Input:
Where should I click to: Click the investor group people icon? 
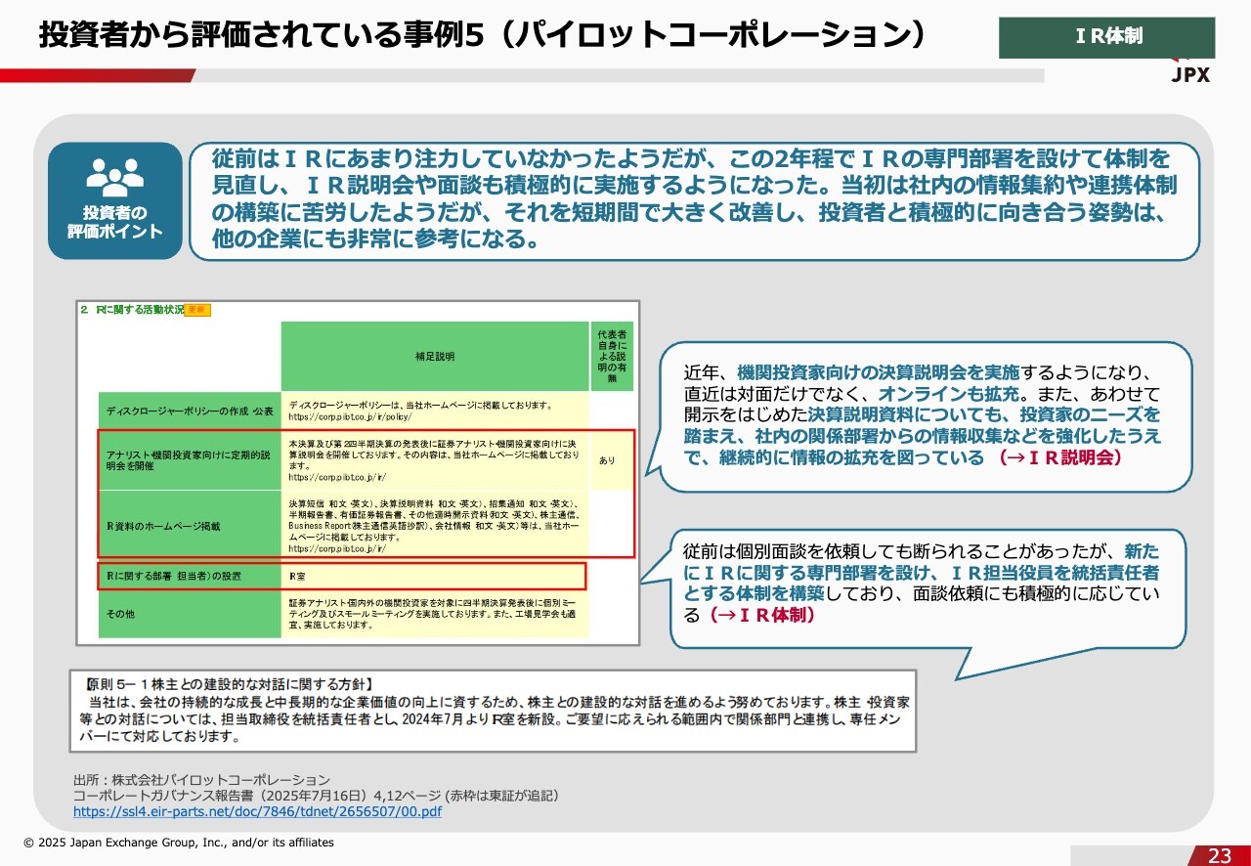(115, 177)
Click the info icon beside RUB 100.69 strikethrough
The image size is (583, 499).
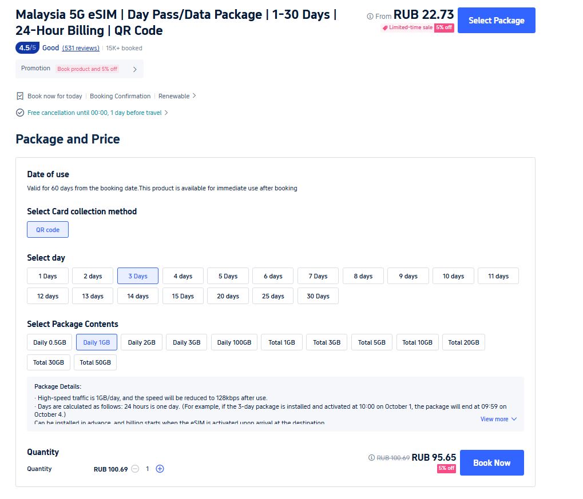(x=372, y=458)
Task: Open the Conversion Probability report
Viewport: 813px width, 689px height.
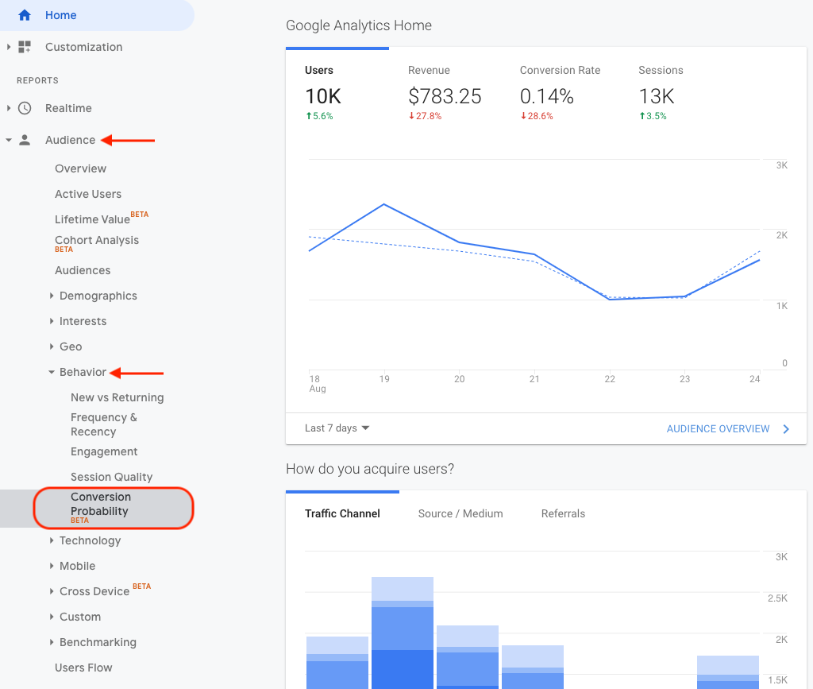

What to produce: Reproduce the records above word for word, without the images.

Task result:
Where should I click to: Click the investor group people icon? 
(115, 177)
Click the info icon beside RUB 100.69 strikethrough
The image size is (583, 499).
(x=372, y=458)
Task: Open the Conversion Probability report
Viewport: 813px width, 689px height.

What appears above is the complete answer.